8. Transferring Personal Data to Foreign Countries

For the purposes mentioned above in this Privacy Policy, we may disclose or transfer your personal data to third parties or servers located overseas which the destination countries may or may not have the same data protection standards as Thailand. The transfer shall be in compliance with the PDPA.

9. Security Measures for Personal Data Protection

We have implemented technical and organizational measures to provide protection against loss, misuse, unauthorized access, disclosure and modification of your personal data. External third-party organizations are also required to carry out the processing of your personal data in accordance with our security policy.

10. The Duration We Shall Keep Your Personal Data

We will retain your personal data for as long as it is necessary to fulfill the purposes for which we have obtained your personal data, and to establish exercise or defense the legal claims. However, we may have to retain your personal data for a longer duration, if required by any applicable law.

11. Data Subject Rights

Subject to applicable laws and exceptions thereof, your personal data rights include:
      a) Right of access – you may have the right to request a copy of all your personal data we are processing;
      b) Right to data portability – subject to the conditions set out in the PDPA, for the case where we have an automated platform allowing you to access your personal data automatically:
          (i.) you may have the right to ask for your personal data to be transferred automatically to other organizations; and
          (ii.) you may have the right to ask for your personal data to be directly transferred to other organizations, with the exceptions of cases where there is a technological limitation;
      c) Right to object – you may have the right to object to any data processing activity of your personal data in some circumstances, which is subject to the conditions set out in the PDPA;
      d) Right to erasure – you may have the right to request for the deletion or anonymization of the personal data that we process about you, in accordance with the following cases:
          (i.) the personal data is no longer necessary for the processing purposes;
          (ii.) you object the processing of your personal data by us based on our legitimate interests and we do not have an overriding legitimate ground for the processing; and
          (iii.) the processing activity is not in accordance with the applicable law; e) Right to restrict processing – you may have the rights to restrict any data processing activities, in accordance with the following cases:
          (i.) during the verification process in accordance with the rights request to rectify the personal data;
          (ii.) for cases related to personal data which has initially asked for erasure but was followed by an additional request of processing restriction instead;
          (iii.) for cases when the data processing terms have passed, but you have requested for processing restriction due to legal reasons; and
          (iv.) during the process of personal data processing objection verification;
      f) Right to rectification – you may have the right to edit your personal data to be correct and concurrent to the present; and
      g) Right to lodge a complaint – you may have the right to lodge a complaint to competent authorities in the case that we unlawfully or not in compliance with applicable laws with the processing of your personal data.
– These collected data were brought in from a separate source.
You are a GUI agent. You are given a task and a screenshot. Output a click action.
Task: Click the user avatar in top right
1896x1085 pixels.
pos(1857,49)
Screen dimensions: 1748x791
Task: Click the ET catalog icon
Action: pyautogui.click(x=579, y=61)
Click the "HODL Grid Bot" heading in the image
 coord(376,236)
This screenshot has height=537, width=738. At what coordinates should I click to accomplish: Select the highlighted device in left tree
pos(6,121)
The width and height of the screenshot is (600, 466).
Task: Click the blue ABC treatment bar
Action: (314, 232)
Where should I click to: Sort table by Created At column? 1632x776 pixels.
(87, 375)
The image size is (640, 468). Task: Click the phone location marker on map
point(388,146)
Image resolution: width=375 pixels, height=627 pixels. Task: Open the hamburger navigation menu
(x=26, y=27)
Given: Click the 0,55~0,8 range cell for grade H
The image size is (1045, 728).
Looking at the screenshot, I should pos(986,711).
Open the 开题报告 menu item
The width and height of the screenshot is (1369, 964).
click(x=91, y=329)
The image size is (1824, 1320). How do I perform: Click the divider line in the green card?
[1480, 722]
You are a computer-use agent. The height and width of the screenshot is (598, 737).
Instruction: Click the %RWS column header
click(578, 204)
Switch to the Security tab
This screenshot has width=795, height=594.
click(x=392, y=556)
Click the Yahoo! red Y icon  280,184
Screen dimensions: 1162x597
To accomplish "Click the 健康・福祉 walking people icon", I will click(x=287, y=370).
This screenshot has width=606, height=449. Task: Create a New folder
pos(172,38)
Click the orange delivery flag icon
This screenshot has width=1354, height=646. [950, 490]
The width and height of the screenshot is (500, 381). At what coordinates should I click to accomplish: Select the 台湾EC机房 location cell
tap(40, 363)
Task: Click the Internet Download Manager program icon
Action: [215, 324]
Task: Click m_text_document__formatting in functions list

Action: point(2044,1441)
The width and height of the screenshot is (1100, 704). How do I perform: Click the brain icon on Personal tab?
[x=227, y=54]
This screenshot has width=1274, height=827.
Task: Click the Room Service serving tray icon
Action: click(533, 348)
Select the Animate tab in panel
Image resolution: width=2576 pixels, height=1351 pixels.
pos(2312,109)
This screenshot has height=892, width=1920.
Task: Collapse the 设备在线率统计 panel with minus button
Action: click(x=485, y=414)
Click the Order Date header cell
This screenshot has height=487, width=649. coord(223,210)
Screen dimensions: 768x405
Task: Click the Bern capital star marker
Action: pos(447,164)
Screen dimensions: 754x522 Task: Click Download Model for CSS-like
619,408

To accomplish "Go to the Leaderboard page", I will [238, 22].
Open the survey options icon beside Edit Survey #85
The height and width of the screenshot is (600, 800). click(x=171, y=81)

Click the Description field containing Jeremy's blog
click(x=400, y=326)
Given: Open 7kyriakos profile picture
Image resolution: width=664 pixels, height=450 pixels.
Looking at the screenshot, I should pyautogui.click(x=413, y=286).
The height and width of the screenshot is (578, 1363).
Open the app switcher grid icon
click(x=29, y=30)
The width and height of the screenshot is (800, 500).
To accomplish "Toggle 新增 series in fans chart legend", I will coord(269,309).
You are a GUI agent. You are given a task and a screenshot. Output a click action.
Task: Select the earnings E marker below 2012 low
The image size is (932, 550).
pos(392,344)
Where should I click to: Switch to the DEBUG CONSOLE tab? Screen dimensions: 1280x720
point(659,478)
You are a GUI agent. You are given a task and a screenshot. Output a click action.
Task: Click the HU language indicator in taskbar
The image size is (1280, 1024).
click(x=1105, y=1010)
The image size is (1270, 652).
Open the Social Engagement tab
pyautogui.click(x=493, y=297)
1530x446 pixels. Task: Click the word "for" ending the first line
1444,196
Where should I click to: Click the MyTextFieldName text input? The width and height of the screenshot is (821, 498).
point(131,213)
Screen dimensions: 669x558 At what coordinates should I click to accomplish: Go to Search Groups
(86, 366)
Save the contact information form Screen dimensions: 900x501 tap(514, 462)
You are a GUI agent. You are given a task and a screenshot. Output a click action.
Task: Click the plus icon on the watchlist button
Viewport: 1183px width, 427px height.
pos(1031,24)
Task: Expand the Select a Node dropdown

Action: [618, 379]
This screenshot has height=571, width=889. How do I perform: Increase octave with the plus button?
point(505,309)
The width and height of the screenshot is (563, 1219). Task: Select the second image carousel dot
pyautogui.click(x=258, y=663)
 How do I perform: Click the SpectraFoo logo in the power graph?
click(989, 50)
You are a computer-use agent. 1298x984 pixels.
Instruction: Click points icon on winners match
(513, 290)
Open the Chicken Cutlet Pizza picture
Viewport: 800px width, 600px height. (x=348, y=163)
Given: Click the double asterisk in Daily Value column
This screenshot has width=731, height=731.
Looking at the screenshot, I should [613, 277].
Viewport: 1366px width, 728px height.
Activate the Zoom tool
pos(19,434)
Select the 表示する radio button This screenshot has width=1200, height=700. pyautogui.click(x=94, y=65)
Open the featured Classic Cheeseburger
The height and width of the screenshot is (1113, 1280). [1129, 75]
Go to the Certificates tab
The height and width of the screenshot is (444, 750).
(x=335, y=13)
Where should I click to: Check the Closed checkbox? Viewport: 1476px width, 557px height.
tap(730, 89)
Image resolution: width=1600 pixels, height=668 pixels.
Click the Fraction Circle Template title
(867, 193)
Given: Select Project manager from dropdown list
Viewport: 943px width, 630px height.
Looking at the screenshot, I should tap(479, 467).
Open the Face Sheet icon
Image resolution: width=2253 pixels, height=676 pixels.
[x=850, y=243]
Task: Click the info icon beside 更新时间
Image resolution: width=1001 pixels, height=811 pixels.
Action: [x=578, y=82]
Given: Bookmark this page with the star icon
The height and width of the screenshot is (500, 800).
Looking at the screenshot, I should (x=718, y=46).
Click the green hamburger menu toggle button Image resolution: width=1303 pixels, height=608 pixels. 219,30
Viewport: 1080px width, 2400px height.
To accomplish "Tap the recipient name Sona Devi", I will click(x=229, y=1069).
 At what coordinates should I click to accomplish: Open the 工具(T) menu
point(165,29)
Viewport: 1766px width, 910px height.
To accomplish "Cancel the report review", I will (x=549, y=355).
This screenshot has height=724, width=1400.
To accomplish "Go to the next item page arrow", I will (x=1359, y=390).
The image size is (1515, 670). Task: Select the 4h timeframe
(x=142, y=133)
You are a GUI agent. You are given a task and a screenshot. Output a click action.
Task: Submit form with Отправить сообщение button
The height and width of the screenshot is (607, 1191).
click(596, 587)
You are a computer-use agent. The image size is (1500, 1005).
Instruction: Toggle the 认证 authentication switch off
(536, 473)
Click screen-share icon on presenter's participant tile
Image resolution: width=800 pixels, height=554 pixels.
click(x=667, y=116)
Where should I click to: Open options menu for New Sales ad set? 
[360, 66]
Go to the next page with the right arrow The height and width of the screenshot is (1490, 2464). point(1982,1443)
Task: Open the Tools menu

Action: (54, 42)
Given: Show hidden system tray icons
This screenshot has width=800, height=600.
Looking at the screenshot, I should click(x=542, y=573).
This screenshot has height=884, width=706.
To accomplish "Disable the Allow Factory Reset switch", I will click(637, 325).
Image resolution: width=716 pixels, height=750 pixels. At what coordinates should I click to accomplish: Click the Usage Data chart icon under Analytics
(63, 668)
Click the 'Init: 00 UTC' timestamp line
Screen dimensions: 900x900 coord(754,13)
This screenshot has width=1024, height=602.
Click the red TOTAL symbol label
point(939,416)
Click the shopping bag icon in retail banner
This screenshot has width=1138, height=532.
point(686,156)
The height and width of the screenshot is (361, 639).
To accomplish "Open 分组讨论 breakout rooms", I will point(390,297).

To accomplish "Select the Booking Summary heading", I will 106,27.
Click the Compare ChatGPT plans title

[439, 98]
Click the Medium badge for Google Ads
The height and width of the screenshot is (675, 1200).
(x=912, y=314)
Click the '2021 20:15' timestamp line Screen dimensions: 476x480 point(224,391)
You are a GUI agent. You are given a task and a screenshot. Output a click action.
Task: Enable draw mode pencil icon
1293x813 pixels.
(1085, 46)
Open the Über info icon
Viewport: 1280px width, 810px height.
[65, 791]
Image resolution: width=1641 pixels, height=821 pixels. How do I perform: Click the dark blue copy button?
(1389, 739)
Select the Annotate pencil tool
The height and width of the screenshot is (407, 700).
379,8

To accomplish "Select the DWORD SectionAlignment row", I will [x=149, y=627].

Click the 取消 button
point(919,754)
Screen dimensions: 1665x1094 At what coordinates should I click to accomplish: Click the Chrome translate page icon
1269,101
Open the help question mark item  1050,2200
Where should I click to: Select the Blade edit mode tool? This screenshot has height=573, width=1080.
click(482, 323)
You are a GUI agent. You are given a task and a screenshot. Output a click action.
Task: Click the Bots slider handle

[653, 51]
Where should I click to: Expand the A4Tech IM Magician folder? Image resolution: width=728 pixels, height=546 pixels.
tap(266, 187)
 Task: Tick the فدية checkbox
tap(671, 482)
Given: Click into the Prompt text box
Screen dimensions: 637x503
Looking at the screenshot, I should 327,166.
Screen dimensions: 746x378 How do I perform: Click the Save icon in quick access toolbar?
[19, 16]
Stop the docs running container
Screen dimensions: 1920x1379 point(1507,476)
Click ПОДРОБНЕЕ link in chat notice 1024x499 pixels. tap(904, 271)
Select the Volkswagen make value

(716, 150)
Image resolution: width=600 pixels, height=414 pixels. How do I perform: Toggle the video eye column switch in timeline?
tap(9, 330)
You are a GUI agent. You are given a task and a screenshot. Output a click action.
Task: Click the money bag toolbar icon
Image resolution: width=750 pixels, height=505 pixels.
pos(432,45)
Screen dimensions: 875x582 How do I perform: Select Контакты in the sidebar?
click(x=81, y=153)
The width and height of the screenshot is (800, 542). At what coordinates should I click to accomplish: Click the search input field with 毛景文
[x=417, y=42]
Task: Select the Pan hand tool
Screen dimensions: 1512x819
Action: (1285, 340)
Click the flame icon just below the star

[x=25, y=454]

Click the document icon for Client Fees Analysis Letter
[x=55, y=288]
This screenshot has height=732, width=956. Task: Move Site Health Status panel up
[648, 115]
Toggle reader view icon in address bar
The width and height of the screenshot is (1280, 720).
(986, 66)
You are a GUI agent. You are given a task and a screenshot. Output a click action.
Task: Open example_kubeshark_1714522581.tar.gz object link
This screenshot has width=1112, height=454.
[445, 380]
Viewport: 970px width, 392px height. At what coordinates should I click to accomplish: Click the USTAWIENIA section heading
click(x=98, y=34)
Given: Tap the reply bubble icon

Please be informed that your above-mentioned rights are subject to the relevant factors and we may not be able to process your request if we can rely on the lawful grounds to collect your personal data. In the case where you have the intention to exercise your personal data protection rights, please contact us through channel specified above. We will process this request in a secure and timely manner.

12. Revision of Our Privacy Policy

In order to improve efficiency in operating your personal data, we may amend this Privacy Policy as we deem appropriate by publishing its latest version on our applications and/or websites. We will notify you if such changes materially affect the operation of your personal data, or if we are required to do so by law.